═════ MATERIAL PROVIDED

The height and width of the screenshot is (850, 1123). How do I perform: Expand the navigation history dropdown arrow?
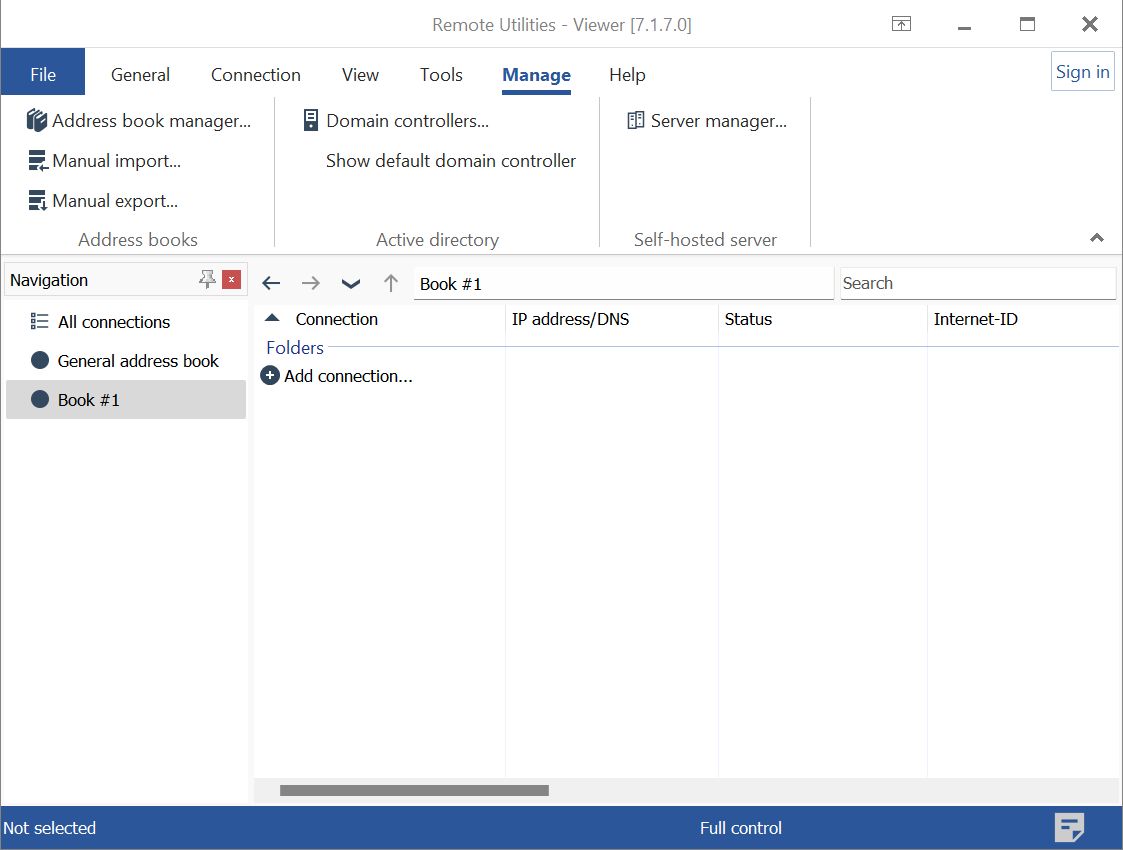351,283
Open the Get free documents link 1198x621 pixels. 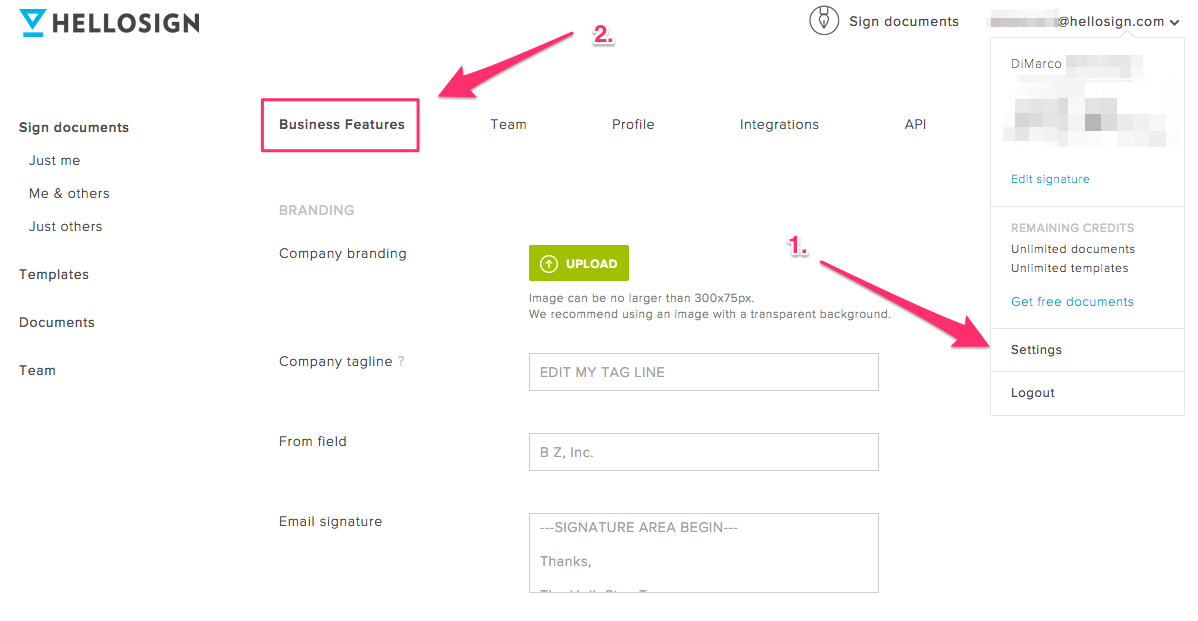point(1072,302)

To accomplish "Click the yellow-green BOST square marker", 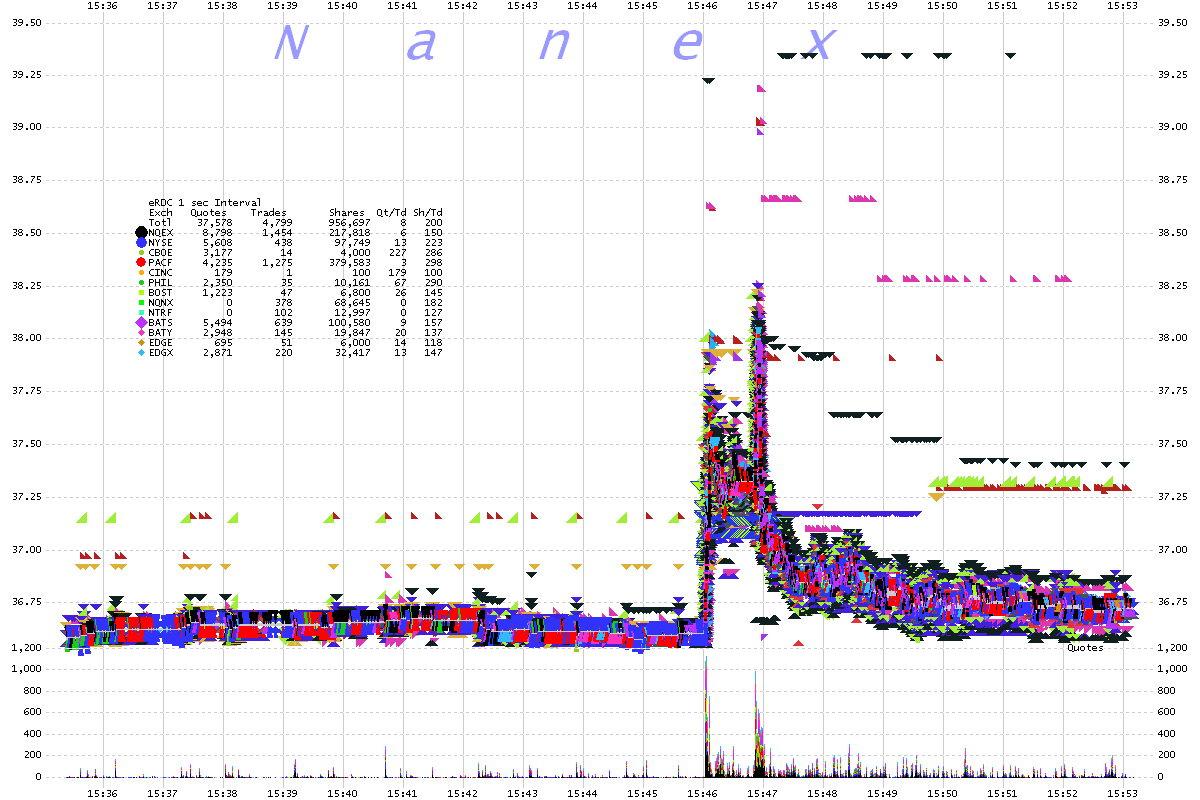I will tap(141, 292).
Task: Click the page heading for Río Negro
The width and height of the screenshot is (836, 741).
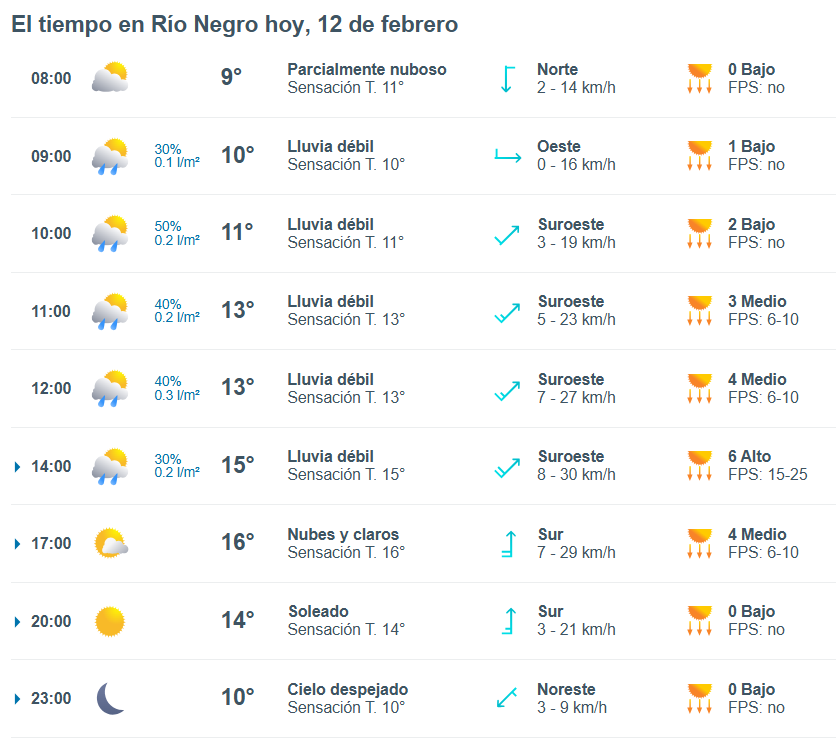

══════════

→ **TASK REQUIREMENTS**
Show each line of the records that contains the word "height". Case counts.

→ **RESPONSE TO THE TASK**
The height and width of the screenshot is (850, 1123). How do I perform: Expand the navigation history dropdown arrow?
The width and height of the screenshot is (836, 741).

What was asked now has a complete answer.